Exercise:
Retype the entries from the line with "Click the search by name or email field" to the line with "Open the Auswertungen", both of those lines included, reproducing each line with no changes.

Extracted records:
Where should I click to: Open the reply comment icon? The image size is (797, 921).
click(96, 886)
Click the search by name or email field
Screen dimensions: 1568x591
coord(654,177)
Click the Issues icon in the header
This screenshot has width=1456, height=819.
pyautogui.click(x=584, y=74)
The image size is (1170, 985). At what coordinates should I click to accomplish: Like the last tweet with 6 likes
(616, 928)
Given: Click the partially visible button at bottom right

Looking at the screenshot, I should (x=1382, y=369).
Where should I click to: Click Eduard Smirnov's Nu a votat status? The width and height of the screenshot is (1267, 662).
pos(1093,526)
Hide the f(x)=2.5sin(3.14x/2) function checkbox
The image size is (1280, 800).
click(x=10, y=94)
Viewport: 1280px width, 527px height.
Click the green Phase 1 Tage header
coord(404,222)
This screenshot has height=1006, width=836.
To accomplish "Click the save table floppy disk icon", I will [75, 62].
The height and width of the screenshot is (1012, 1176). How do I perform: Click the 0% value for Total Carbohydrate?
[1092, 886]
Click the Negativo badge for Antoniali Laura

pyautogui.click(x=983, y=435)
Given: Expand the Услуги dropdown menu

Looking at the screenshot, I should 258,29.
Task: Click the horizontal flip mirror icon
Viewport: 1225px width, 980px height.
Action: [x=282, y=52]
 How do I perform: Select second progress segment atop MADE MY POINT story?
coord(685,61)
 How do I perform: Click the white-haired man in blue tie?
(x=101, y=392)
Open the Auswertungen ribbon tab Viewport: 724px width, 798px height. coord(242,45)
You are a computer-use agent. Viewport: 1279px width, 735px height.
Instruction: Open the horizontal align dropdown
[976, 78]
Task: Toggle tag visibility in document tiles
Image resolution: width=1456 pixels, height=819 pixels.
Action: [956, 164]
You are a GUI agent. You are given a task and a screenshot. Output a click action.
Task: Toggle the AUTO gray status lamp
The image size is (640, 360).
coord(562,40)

Correct response:
Click the search by name or email field
Screen dimensions: 1568x591
coord(654,177)
Click the Issues icon in the header
This screenshot has width=1456, height=819.
pyautogui.click(x=584, y=74)
The image size is (1170, 985). At what coordinates should I click to accomplish: Like the last tweet with 6 likes
(616, 928)
Given: Click the partially visible button at bottom right

Looking at the screenshot, I should (x=1382, y=369).
Where should I click to: Click Eduard Smirnov's Nu a votat status? The width and height of the screenshot is (1267, 662).
pos(1093,526)
Hide the f(x)=2.5sin(3.14x/2) function checkbox
The image size is (1280, 800).
click(x=10, y=94)
Viewport: 1280px width, 527px height.
Click the green Phase 1 Tage header
coord(404,222)
This screenshot has height=1006, width=836.
To accomplish "Click the save table floppy disk icon", I will [75, 62].
The height and width of the screenshot is (1012, 1176). How do I perform: Click the 0% value for Total Carbohydrate?
[1092, 886]
Click the Negativo badge for Antoniali Laura

pyautogui.click(x=983, y=435)
Given: Expand the Услуги dropdown menu

Looking at the screenshot, I should 258,29.
Task: Click the horizontal flip mirror icon
Viewport: 1225px width, 980px height.
Action: [x=282, y=52]
 How do I perform: Select second progress segment atop MADE MY POINT story?
coord(685,61)
 How do I perform: Click the white-haired man in blue tie?
(x=101, y=392)
Open the Auswertungen ribbon tab Viewport: 724px width, 798px height. coord(242,45)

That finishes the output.